Just then, the flash of a street-lamp in at the window fell for a passing moment on Angie's face as she sat half-turned from her cousin and Willa caught her breath to stifle a sudden startled exclamation. She had seen Angie in many fits of temper, sullen and raging, but never had the girl's expression been so fiendish! The doll-like beauty was gone in a distortion of anger, but there was a suggestion of malignant triumph, too, which aroused Willa's apprehension.

She knew that in her heart Angie despised her as an upstart and bitterly resented her small success in the social world, beside blaming her for the episode with Starr Wiley. She remembered, too, how Angie had betrayed her to him. In her maddening anxiety for Tia Juana's safety, Willa had given no thought to the means Wiley must have used to reinstate himself once more in her cousin's willing eyes.

Was this evidence of fury directed against her because she had been the unwitting cause of Kearn Thode's defection in the matter of the two dances, or was something deeper and more significant in the wind?

Willa was not left in doubt for long. She had scarcely finished her preparations for the night and was braiding her long black hair into a massive rope, when a light, brittle tapping came upon her door.

Almost before the wondering assent had left her lips, Angie slipped in and stood before her. She was still in her spangled dance frock and her round blue eyes were snapping fire.

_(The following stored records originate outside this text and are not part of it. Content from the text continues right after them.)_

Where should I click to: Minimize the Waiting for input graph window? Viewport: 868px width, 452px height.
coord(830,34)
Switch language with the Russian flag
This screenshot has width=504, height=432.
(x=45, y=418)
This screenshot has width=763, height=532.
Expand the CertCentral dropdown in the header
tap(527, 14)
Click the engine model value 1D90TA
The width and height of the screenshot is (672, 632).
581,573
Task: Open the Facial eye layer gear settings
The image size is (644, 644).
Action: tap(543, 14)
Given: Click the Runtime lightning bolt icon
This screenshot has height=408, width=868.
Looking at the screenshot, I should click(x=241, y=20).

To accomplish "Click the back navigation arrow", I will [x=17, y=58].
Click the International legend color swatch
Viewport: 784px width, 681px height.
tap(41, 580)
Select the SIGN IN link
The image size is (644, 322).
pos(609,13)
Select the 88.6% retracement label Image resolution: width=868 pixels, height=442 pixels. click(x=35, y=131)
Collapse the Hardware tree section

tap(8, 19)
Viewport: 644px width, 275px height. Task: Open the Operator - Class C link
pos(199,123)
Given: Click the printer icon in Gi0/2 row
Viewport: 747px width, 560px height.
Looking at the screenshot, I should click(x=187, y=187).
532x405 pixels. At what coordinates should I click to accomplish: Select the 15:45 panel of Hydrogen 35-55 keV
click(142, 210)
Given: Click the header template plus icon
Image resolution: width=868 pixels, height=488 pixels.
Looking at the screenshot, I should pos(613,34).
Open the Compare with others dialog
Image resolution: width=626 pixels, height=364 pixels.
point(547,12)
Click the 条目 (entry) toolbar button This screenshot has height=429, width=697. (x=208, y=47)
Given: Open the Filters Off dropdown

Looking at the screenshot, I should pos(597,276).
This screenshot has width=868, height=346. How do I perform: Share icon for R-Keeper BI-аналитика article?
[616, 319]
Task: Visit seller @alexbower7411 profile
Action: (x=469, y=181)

"I suppose I have come on a thankless mission, Willa," she began. "Every time I have tried to help you or teach you anything, you have looked on it, in your spiteful way, as mere jealousy on my part, although why I should be jealous of you, heaven only knows!"

"Please, Angelica! We have had all this out before and I am very tired. Would you mind if I asked you to wait until morning?" Willa gave her hair a final twist and turned from the mirror. "I am honestly sorry Kearn Thode missed those dances with you to-night, but it really wasn't my fault—"

"Do you suppose I wanted to dance with him?" Angie interrupted in immense scorn. "I only permitted him to put his name down on my card in ordinary courtesy because of his sister; she has such a caustic tongue that one must keep on the right side of her. If he chose to ignore his dances with me it was because he was playing a game which you, you conceited little simpleton, couldn't see through. Oh, I heard what he said to you in the conservatory—!"